A terme, l’idée est de réduire les vergers conventionnels. Avec prudence toutefois car la gérante et ses associés se heurtent à de nombreuses problématiques en bio du fait de l’interdiction de nombreuses molécules et de la rareté de produits homologués. Pour autant, il est délicat pour Lucie Mazard de faire un bilan sur la valeur ajoutée de cette reconversion progressive, en raison des aléas climatiques de ces dernières années. « On a gelé à 70 % en 2020 et à 90 % en 2021, et ce malgré des tours à vent, des bougies, etc. », souligne-t-elle.

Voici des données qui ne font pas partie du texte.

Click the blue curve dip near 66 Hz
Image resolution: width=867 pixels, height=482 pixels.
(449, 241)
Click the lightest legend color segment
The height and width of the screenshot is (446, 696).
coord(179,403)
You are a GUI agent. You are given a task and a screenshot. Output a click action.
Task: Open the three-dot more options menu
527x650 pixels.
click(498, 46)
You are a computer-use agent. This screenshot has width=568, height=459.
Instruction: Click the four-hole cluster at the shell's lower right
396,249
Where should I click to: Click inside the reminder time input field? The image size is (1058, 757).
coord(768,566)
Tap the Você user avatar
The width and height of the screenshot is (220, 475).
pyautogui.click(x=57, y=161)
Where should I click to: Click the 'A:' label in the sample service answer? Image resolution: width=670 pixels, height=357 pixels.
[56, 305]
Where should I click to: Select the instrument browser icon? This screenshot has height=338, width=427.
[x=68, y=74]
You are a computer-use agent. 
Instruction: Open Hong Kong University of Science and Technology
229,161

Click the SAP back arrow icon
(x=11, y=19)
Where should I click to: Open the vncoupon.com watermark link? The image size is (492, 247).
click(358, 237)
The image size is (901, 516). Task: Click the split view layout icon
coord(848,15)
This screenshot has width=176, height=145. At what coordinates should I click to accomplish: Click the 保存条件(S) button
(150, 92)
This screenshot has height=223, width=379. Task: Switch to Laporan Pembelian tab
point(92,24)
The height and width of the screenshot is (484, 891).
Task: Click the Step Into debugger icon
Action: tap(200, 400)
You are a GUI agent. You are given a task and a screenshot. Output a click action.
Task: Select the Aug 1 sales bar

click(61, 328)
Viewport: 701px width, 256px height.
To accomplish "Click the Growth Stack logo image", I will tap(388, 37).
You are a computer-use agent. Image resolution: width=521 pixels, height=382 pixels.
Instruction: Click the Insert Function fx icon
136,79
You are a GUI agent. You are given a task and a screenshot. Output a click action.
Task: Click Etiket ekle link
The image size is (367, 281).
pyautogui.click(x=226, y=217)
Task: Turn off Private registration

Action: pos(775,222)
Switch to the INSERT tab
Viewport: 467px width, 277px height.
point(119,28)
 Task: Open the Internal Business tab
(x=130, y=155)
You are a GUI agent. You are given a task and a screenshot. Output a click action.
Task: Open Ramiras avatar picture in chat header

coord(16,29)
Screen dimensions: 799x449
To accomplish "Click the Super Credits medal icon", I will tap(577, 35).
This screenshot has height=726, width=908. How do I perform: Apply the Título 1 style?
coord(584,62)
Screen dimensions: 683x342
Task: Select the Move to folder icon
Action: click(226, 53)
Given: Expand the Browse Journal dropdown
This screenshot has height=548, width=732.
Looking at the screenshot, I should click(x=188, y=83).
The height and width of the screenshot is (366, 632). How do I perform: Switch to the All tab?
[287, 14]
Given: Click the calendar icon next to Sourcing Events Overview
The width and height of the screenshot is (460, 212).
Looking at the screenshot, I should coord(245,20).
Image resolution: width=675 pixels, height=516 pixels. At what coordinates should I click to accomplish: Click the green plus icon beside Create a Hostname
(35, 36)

Au niveau de la commercialisation, l’arboricultrice travaille exclusivement avec la coopérative Lorifruit, qui vend, par le biais de son bureau de vente Fruits Union, les productions fruitières à des centrales d’achat ou des grossistes. Face à l’offre de fruits importante dans son secteur, elle n’envisage pas de faire de vente directe afin d’éviter toute concurrence malsaine avec ses confrères. Elle réfléchit cependant à faire évoluer le verger et anticiper le réchauffement climatique. « A l’avenir, mon projet serait de simplifier l’exploitation par des cultures mécanisables, et plus facilement récoltables », confie Lucie Mazard. Parmi ses idées, mettre en place des vergers d’oliviers et d’amandiers. « Ce sont des cultures provençales qui craignent moins le gel que nos pêchers ou abricotiers… On garderait toutefois des espèces phares comme les cerises et les prunes, qui nécessitent moins de travail technique au fil de la saison. » En attendant, les deux structures embauchent chaque année une vingtaine de saisonniers fidèles, avec l’aide d’Agri-Emploi.
Amandine Priolet
Sa préoccupation du moment : les ZNT
Lucie Mazard : « Aujourd’hui, l’une des problématiques phares du métier d’arboriculteur.trice réside selon moi autour des zones de non-traitement (ZNT). Nos vergers sont situés au beau milieu de zones d’habitations et la réglementation est difficile à respecter : en effet, on ne peut parfois pas se permettre de laisser une distance de vingt mètres, ce qui équivaudrait à laisser quatre rangées non traitées et perdre potentiellement 10 tonnes de fruits. A l’heure actuelle, ce n’est pas réalisable sur des vergers déjà existants contrairement aux nouvelles plantations où il est encore possible de s’adapter. Cette réglementation a pris en compte les attentes sociétales mais pas la faisabilité technique au niveau agricole. Il serait bon qu’une tolérance soit appliquée dans les années à venir. Nous ne sommes pas réfractaires à ce type de loi, nous nous attachons à faire attention à nos voisins, mais il est certain que le sujet des ZNT doit être revu. Dans le cas où il faudrait arracher nos arbres dans ces zones, une indemnisation serait à prévoir, même s’il est regrettable de perdre toute une surface agricole dédiée à l’arboriculture… ».